2ª Parte - Capítulo III
O ASSALTO AO PODER

1. A rebelião dos sargentos de Brasília

Em 1959, o início da campanha do Marechal Henrique Teixeira Lott, então Ministro da Guerra e candidato à presidência da República, levou a política partidária aos quartéis, envolvendo os subtenentes e sargentos no espírito "nacionalista" que norteava essa campanha.

Em julho de 1959, as comemorações do aniversário do General Osvino Ferreira Alves, Comandante do III Exército, reuniram cerca de 800 subtenentes e sargentos das três forças singulares e da Brigada Militar do Rio Grande do Sul, com o comparecimento de Leonel Brizola. Os discursos eivados de nacionalismo foram a pedra de toque.

Ao mesmo tempo, o Instituto Superior de Estudos Brasileiros (ISEB), órgão que reunia intelectuais marxistas, procurava atrair os subtenentes e sargentos, para sua área de influência, através discursos e palestras à praças. O jornal esquerdista "0 Semanário" dava cobertura a essas atividades, vinculando os subtenentes e sargentos à campanha nacionalista.

- _Dados fornecidos_

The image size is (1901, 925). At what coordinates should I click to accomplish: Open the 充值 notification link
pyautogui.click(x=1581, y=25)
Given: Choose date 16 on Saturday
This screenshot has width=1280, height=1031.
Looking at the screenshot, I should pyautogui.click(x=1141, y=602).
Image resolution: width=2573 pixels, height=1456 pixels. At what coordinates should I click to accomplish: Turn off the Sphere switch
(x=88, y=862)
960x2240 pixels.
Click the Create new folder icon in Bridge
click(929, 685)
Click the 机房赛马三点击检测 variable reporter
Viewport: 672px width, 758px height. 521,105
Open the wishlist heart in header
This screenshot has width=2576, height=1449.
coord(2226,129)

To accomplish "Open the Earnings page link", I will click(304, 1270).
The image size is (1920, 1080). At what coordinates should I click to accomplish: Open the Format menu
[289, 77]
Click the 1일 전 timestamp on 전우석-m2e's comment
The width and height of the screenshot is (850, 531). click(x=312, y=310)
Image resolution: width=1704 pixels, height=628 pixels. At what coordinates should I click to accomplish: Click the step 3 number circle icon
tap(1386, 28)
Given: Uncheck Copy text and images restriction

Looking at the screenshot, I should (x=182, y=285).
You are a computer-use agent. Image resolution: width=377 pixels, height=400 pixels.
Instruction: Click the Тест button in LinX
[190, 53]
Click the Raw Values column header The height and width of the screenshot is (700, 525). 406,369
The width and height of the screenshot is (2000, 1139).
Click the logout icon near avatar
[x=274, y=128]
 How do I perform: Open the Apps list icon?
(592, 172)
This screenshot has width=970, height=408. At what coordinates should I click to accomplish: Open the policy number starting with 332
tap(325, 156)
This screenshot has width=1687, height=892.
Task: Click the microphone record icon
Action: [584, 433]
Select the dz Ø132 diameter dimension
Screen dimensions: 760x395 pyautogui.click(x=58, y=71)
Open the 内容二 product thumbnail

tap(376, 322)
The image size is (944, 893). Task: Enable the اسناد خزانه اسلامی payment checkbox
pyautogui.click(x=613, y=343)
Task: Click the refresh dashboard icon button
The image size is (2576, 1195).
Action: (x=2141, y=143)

- _Problemas a resolver_
A. Segundo o trecho do documento, quantos subtenentes e sargentos se reuniram nas comemorações do aniversário do General Osvino Ferreira Alves?
B. Indique se cada afirmação concorda com o trecho do documento e responda sim ou não. Cite as palavras do trecho que decidem cada caso.
(i) Em 1959, Lott ocupava o cargo de Ministro da Guerra.
(ii) Leonel Brizola não compareceu às comemorações do aniversário do General Osvino Ferreira Alves.
(iii) O ISEB reunia intelectuais marxistas.
C. Prossiga com o trecho do documento sobre a rebelião dos sargentos de Brasília, continuando após a última frase.
Os dados são um material separado, sem relação com o trecho do documento.

- _Resultados obtidos_
A. Cerca de 800 subtenentes e sargentos.

B.
(i) Sim: "então Ministro da Guerra e candidato à presidência da República".
(ii) Não: "com o comparecimento de Leonel Brizola".
(iii) Sim: "órgão que reunia intelectuais marxistas".

C.
A derrota do Marechal Lott, em 1960, arrefeceu, pelo menos temporariamente, o movimento na área militar. As eleições de 1962, entretanto, fizeram revigorar esse movimento, provocando a candidatura, a deputado, de alguns subtenentes e sargentos. Nessa época, já havia dados sobre a infiltração comunista nas Forças Armadas.

Havia, inclusive, indicações sobre a possível existência de uma célula comunista no 4º Regimento de Infantaria, em são Paulo. Alguns anos depois, a comprovação da existência dessa célula veio de forma dramática: o Capitão Carlos Lamarca e o Sargento Darcy Rodrigues planejariam e executariam um ousado roubo de grande quantidade de armamento, impulsionando a luta terrorista no País.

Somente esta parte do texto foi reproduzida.